Element and text location data:
• • • • • • •

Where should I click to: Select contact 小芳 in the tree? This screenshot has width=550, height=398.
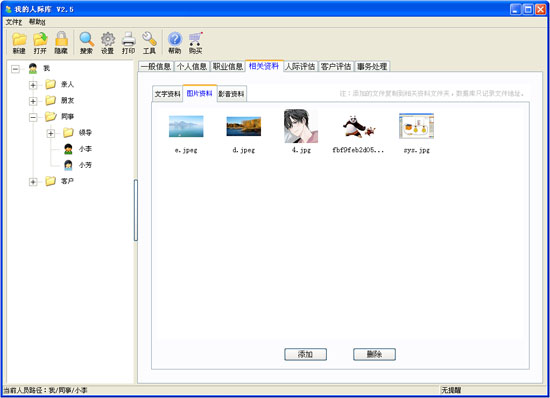[85, 165]
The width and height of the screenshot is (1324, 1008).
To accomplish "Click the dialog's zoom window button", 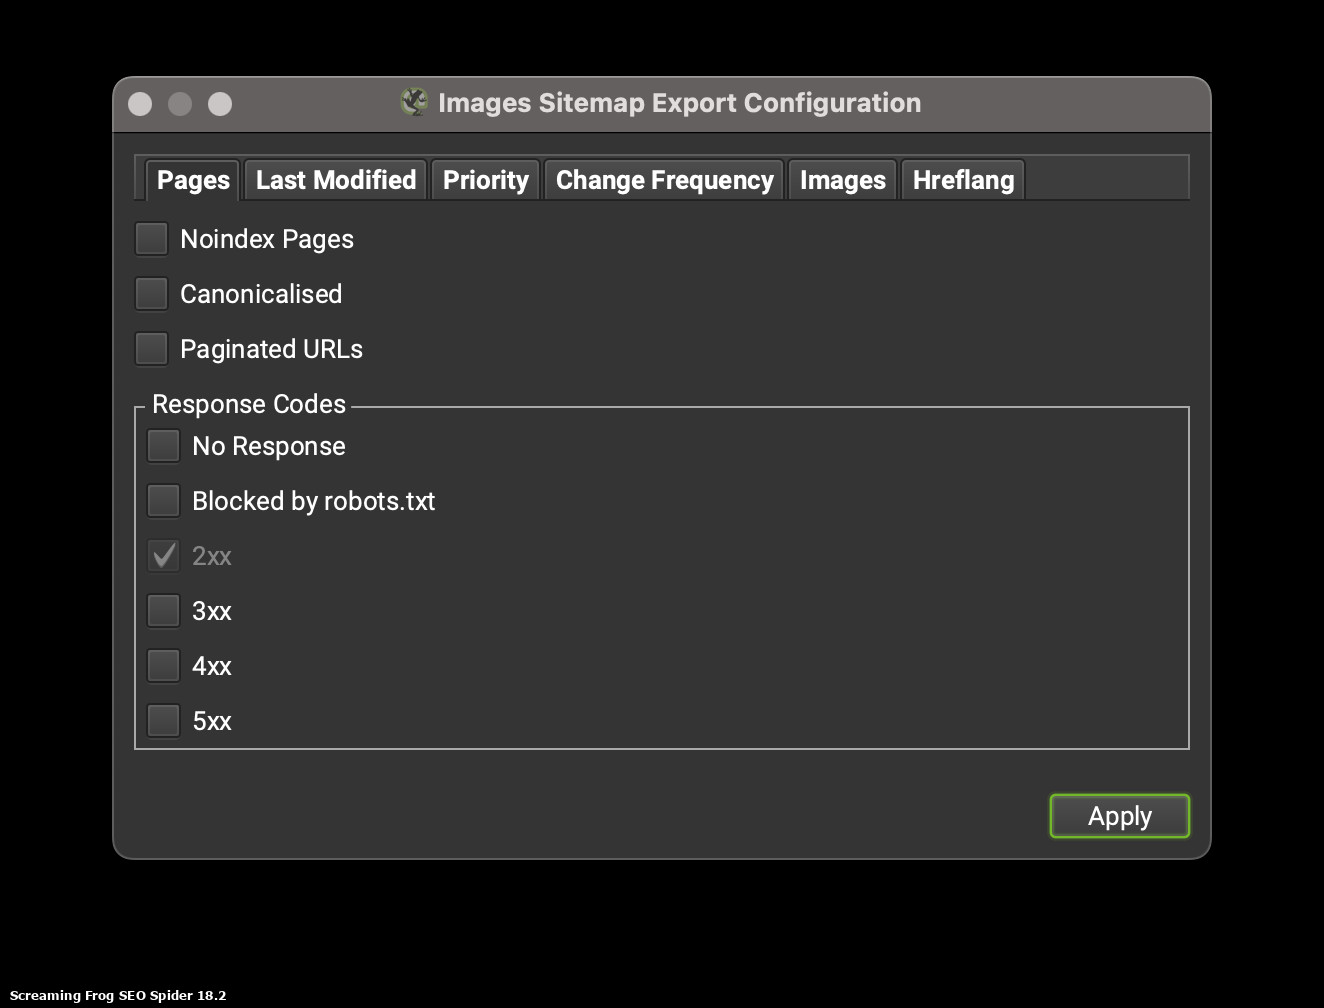I will pyautogui.click(x=220, y=104).
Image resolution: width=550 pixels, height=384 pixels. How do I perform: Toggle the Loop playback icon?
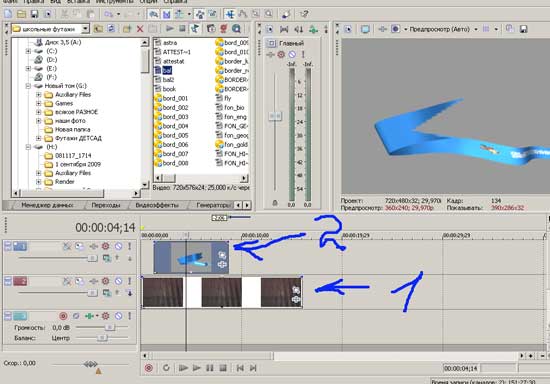click(x=166, y=368)
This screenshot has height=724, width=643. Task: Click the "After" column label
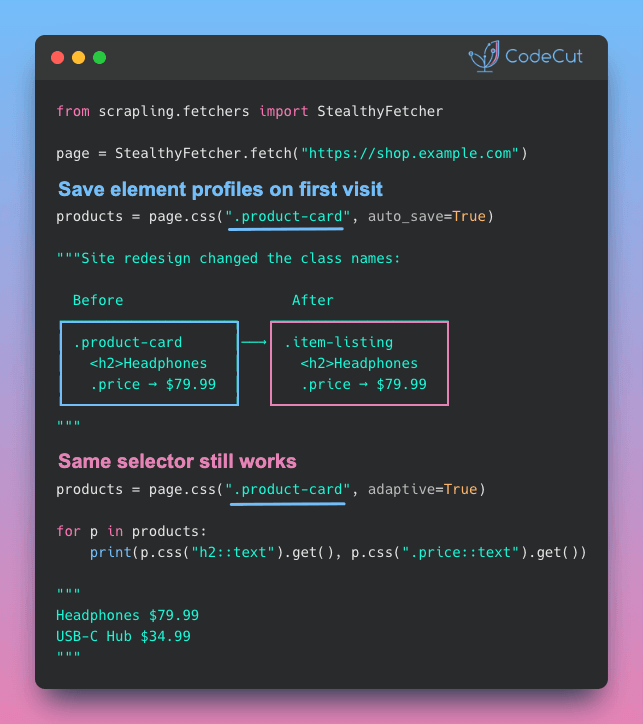(x=312, y=300)
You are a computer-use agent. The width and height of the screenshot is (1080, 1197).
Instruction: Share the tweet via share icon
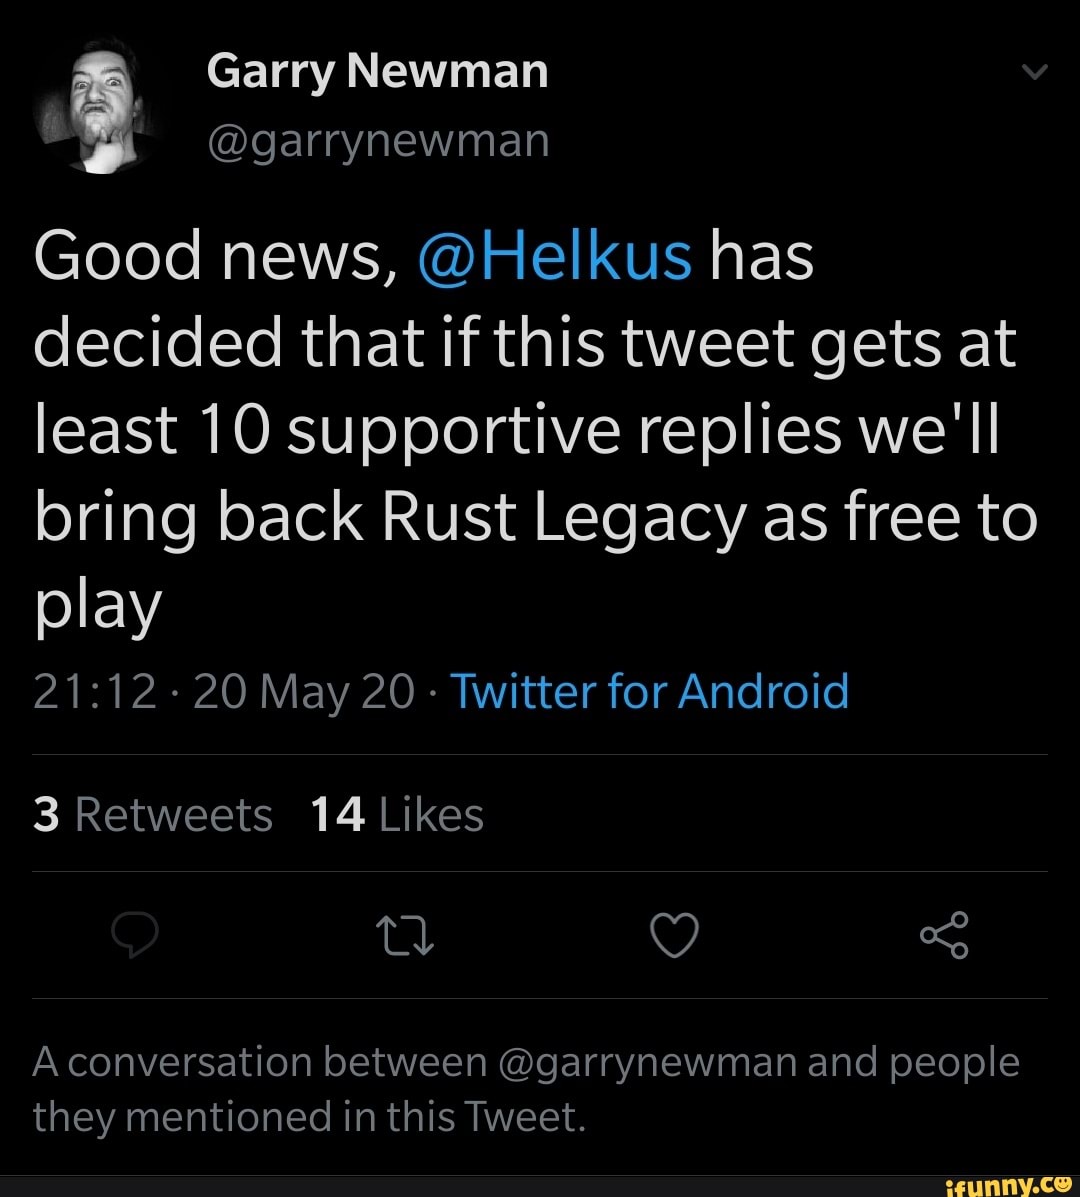coord(943,935)

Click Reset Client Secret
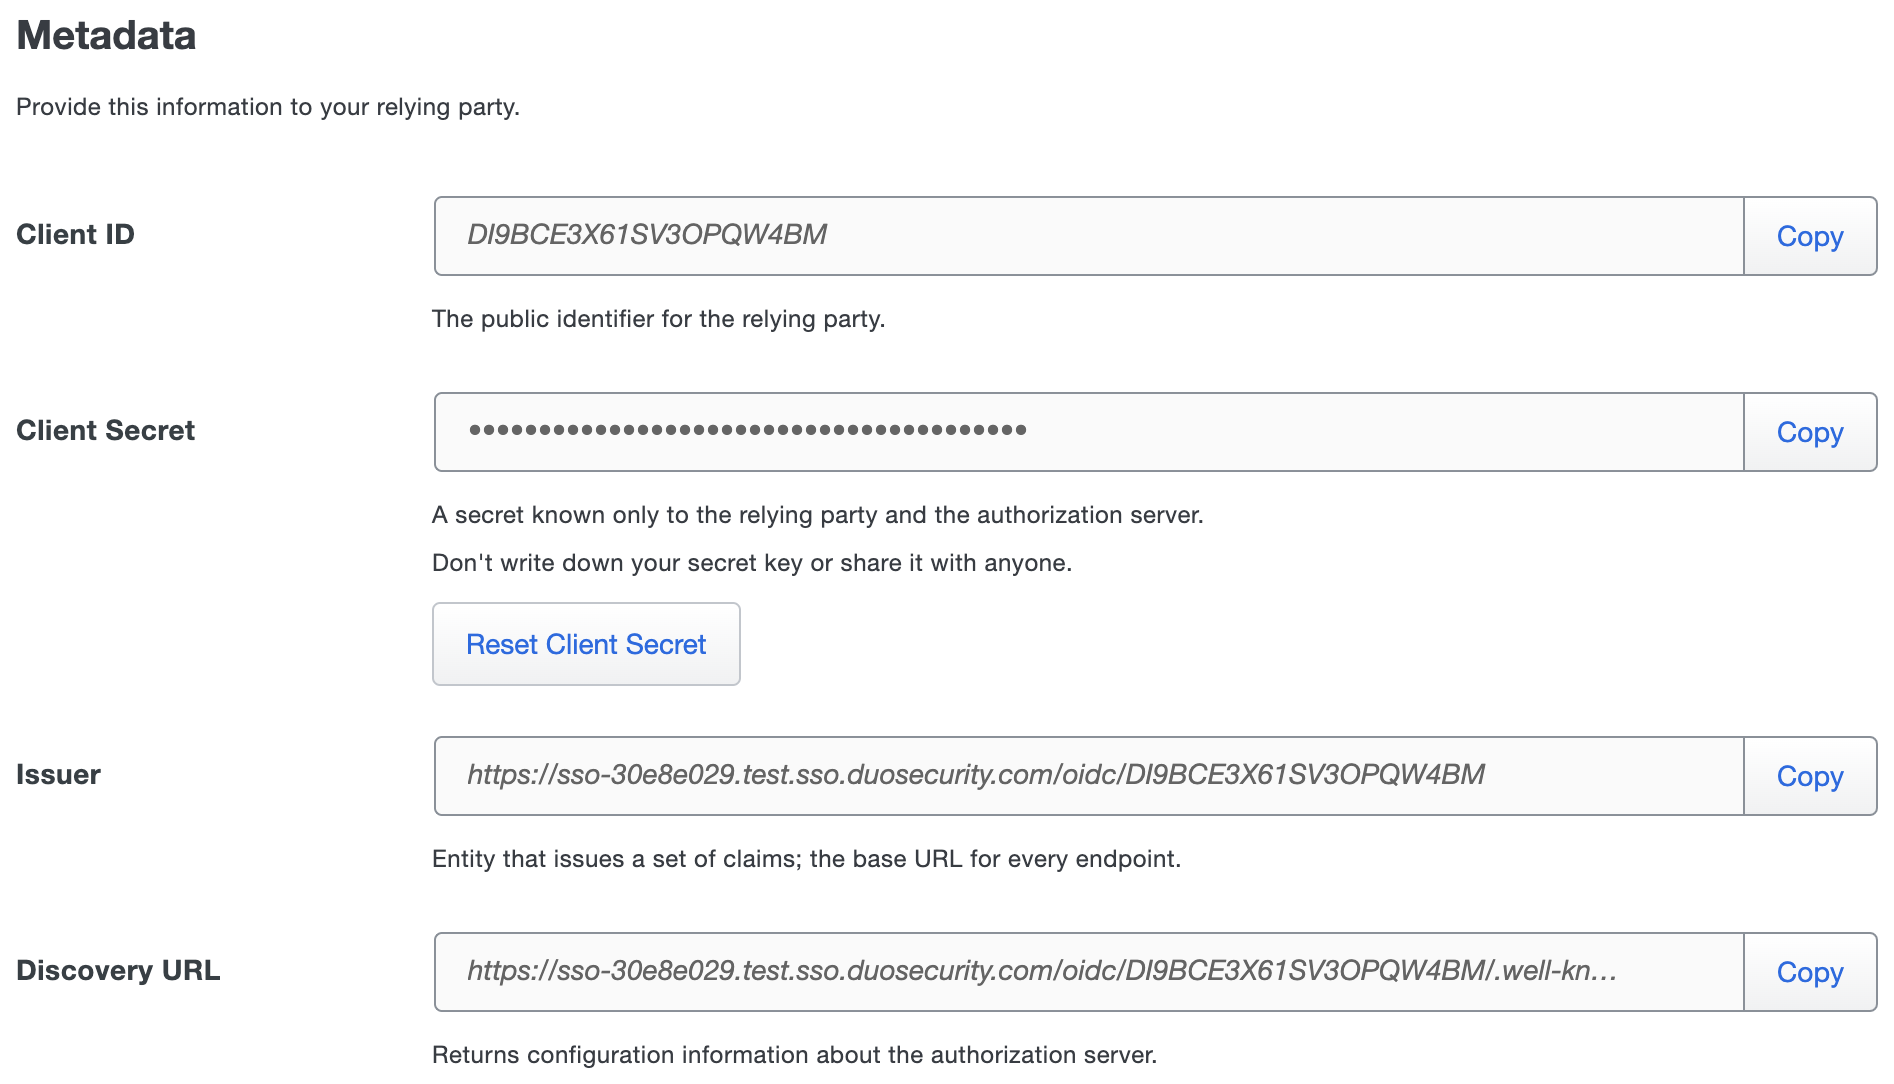pyautogui.click(x=585, y=644)
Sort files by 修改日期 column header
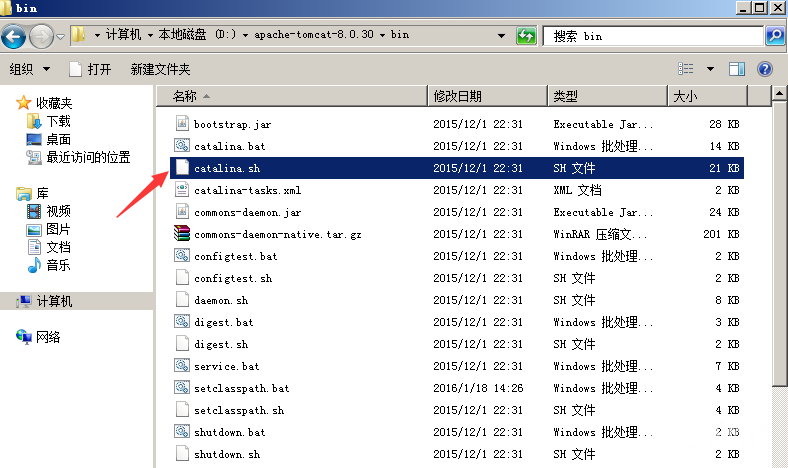Viewport: 788px width, 468px height. click(x=457, y=96)
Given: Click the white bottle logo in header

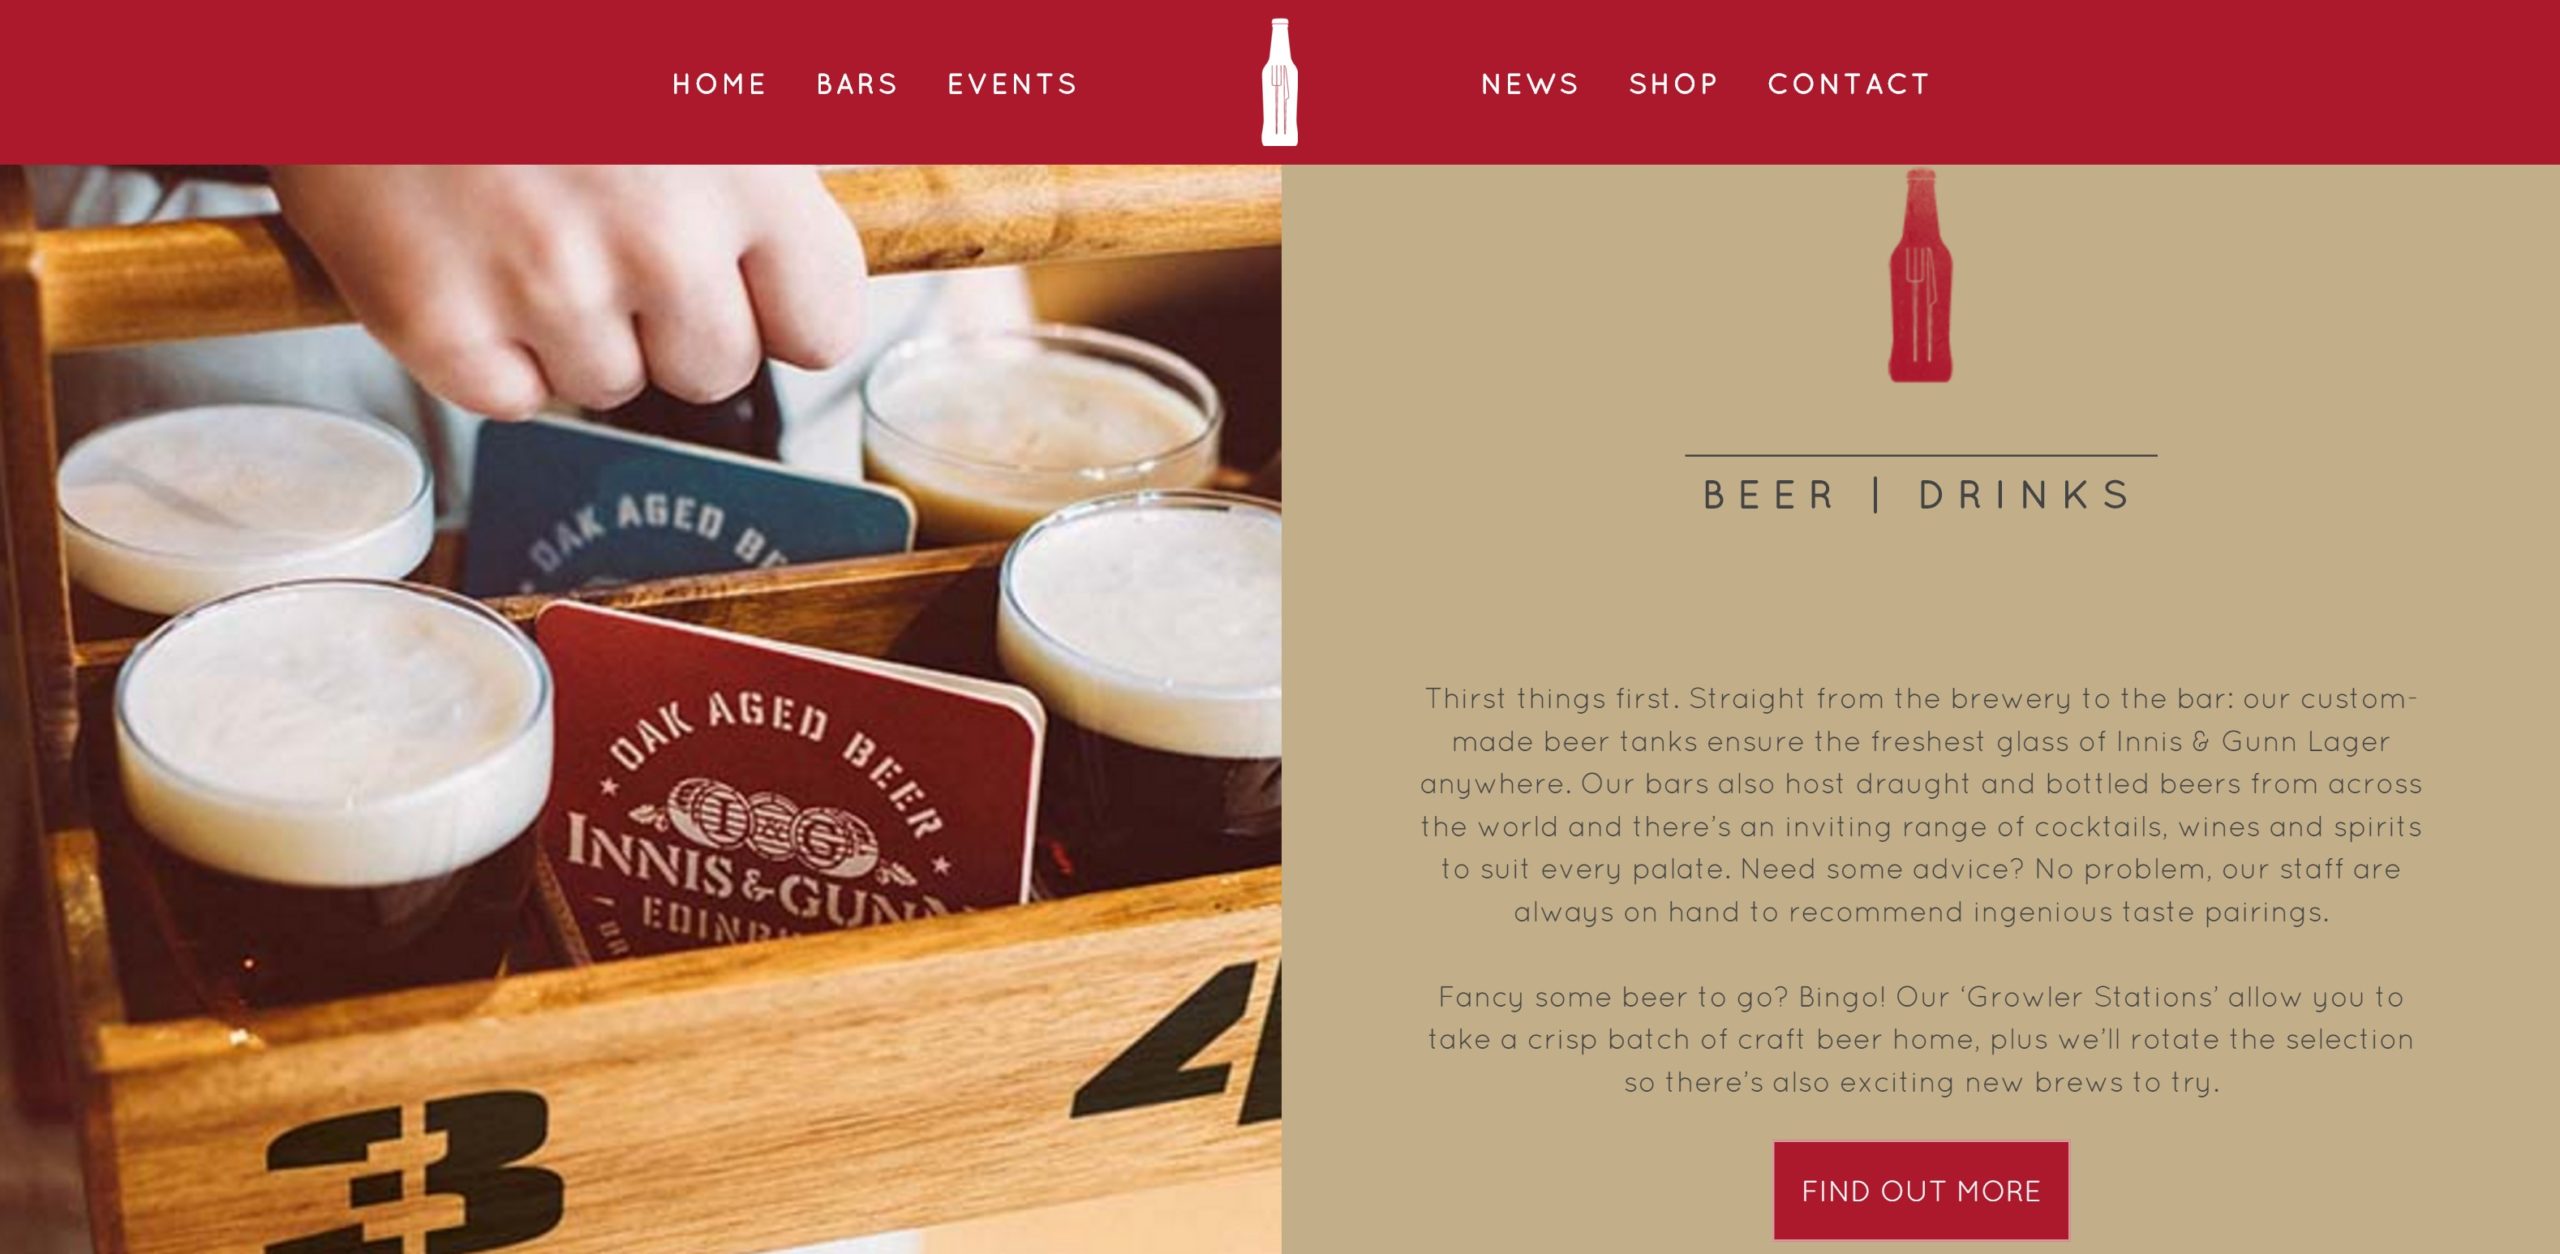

• • • • • • •

| GIVEN TASK |
Could you rewrite the stretch of entries from the line containing "You are a computer-use" through the end of the entries, replacing "tweet" with "post" and leaving everything else unchanged, with the pictures left out?

| RESPONSE |
You are a computer-use agent. The width and height of the screenshot is (1080, 1197).
Instruction: Share the post via share icon
coord(943,935)

Click Reset Client Secret
pyautogui.click(x=585, y=644)
Sort files by 修改日期 column header
Viewport: 788px width, 468px height. click(x=457, y=96)
Given: Click the white bottle logo in header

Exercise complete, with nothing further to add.